Chief Dweh alleged that about 50 persons die annually due to water-related diseases, especially severe running stomach. He also said because the town had been inaccessible, and that they had to walk through the bushes for two to three hours before reaching Kaweaken for medical attention, due to the lack of health center or drugs in the town, they were always victims of circumstances.

According to him, patients even die before reaching Kaweaken. “We were just living here by ourselves, and by the mercy of God”, Old man Chief pitifully told this paper Sunday in Nyonken, River Gee during the dedicatory ceremony of the hand pumps by WaterAid team visiting the area and to get acquainted with the plight of the people.

He expressed gratitude to WaterAid and its implementing partner, New era for the construction of the hand pumps, and said it will go a long way in saving them from pre-mature deaths. “Now, we have good water, we will not just get running stomach and die plenty”, the Nyonken Town chief pointed out.

According to him, last year 2010, 50 persons lost their lives due to the lack of safe drinking water. He said they are hopeful that now the town has about four hand pumps, the water-related diseases will be reduced, if not gone away for good.

The entire town went into jubilation when the Town Crier announced that the pumps were now dedicated and ready, and that everyone could go and fetch safe water for cooking, drinking and bathing, or even for washing.

Jubilant citizens and residents, including men, women, children and the elderly were seen dancing with buckets, tubs, gallons and other containers to the various designated hand pumps of their choice. They just could not stop singing songs of praises to God for the blessing, and to WaterAid for the opportunity provided.
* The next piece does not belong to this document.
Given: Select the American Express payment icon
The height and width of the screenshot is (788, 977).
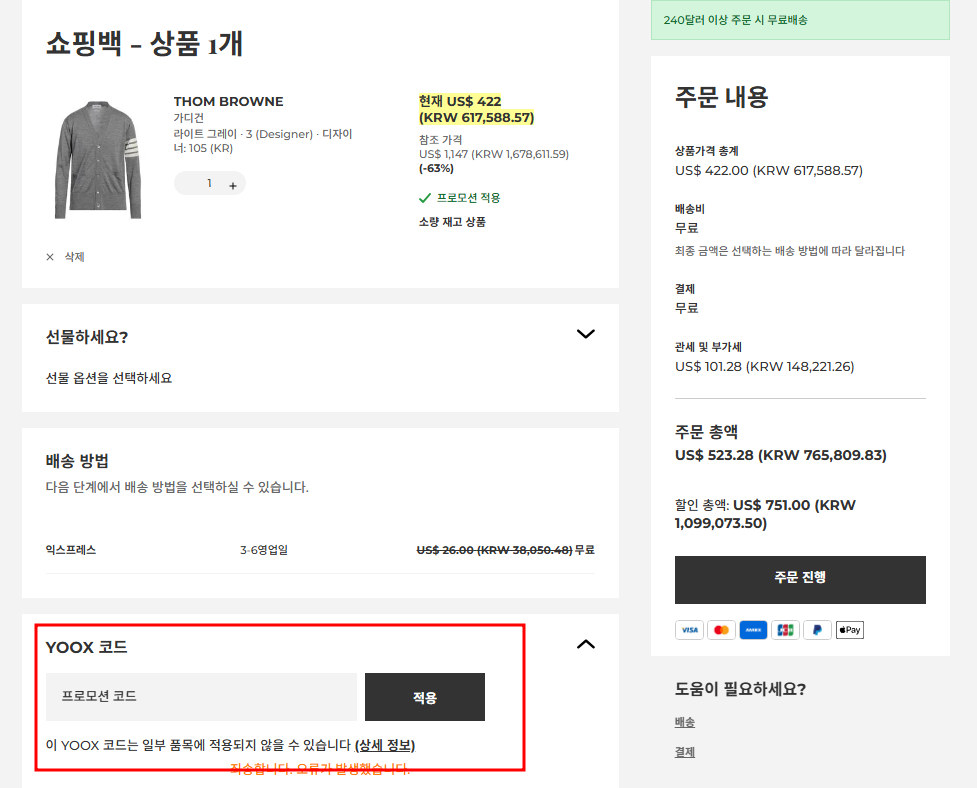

WaterAid has also constructed a modern latrine in Nyonken for use by the community school constructed on a self-help basis.

WaterAid transforms lives by improving access to safe water, hygiene and sanitation in the world’s poorest communities. It works with partners and influence decision-makers to maximize its impact.

The Organization came to Liberia in 2009, and is presently operating in River Gee, Maryland and Grand Kru Counties in the execution of a Water, Sanitation and Hygiene (WASH) Project.

About 7-9 hand pumps, and other institutional latrines were constructed in the two communities, “Jaytoken and Nyonken” with a population of about three thousand inhabitants. Another community, “Chenboken” is benefiting from similar assistance from WaterAid, bringing to 3, the communities in River Gee.

The project is closely valued at One Hundred Thousand United States dollars.

The Team that carried out the assessment of the WaterAid-Liberia Project, and dedication of the water and latrine facilities include; Ann Noon, Media Relations Manager of WaterAid-London, and Josiah Wiah, Administrative & Logistics Support Officer of WaterAid-Liberia.

Others include: Rose George, an International freelance Journalist & British Author, and Aubrey Wade, an International Photographer. Augustine Myers, Chairman of the WASH Reporters & Editors Network of Liberia, also witnessed the level of transformation taking place in River Gee.